In the aftermath of Charlottesville, numerous cities are grappling with their Confederate symbols, sometimes in the dead of night. Here, we’ve gathered some of the other places that have seen disputes over symbols honoring the Confederate past—a number of which, interestingly enough, actually lie outside the heart of the Confederacy. 


In the wake of New Orleans’ monument removals (more on that below), Republican Alabama Gov. Kay Ivey took steps in the opposite direction: In May, she signed a law that prohibits the removal or alteration of public monuments that are more than 40 years old. State senator Gerald Allen (R-Tuscaloosa), the bill’s sponsor, said in an interview with CNN that the legislation aims to preserve “the good, bad, and ugly” of the state’s history. Alabama Democrats argue that it puts the Confederacy on a pedestal.

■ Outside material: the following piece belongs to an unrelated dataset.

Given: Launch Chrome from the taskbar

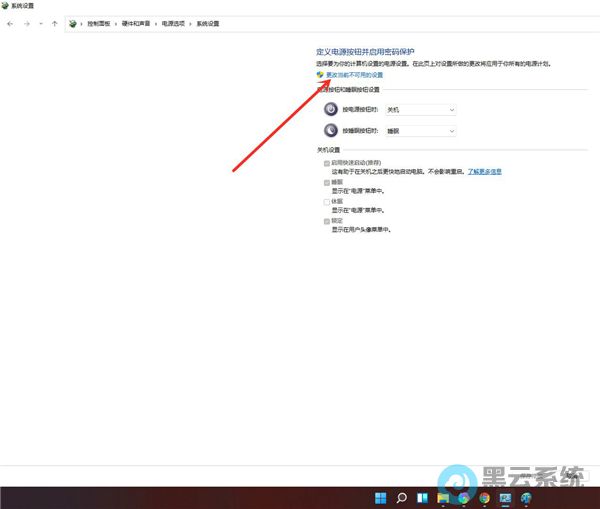Looking at the screenshot, I should pos(484,497).
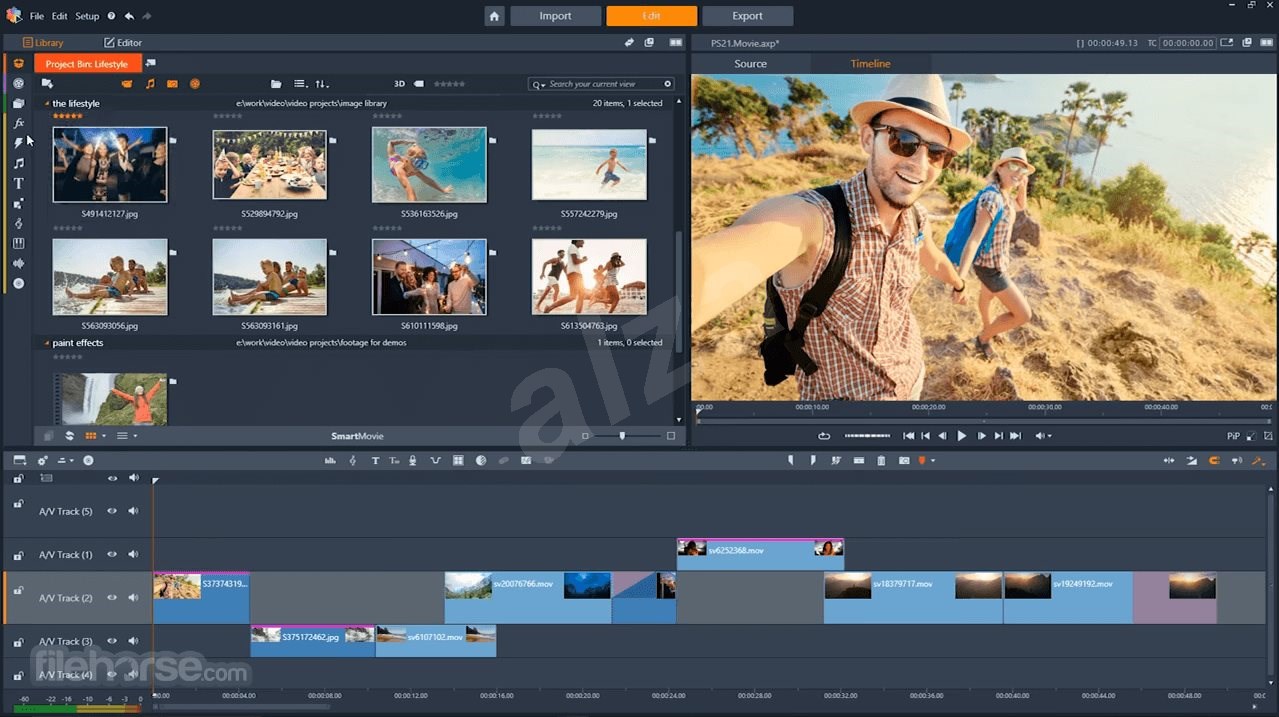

Earlier this week, city workers in Birmingham used wooden panels to cover a memorial to Confederate soldiers and sailors, dedicated in 1905 by the Daughters of the Confederacy, in a downtown park. On Wednesday, Alabama’s attorney general sued the city and its mayor, saying that the panels were an illegal means to circumvent the new law.


Wait, Arizona? Yes. On Monday, Republican Gov. Doug Ducey rebuffed requests by African-American civil rights groups in the state to remove monuments to the Confederacy on public lands, such as a memorial placed by the Daughters of the Confederacy across from the Arizona capitol and a road marker for Jefferson Davis Highway. Civil rights leaders protested his decision, likening it to Trump’s equivocal response to Charlottesville. “A number of us have received death threats in regards to our position,” East Valley NAACP President Roy Tatem said during a protest at the state capitol Tuesday. “This isn’t the time to play those kinds of politics.” Arizona had some sporadic fighting as a contested territory in the Civil War but did not become a state for another 50 years; most of its monuments date to the mid-20th century.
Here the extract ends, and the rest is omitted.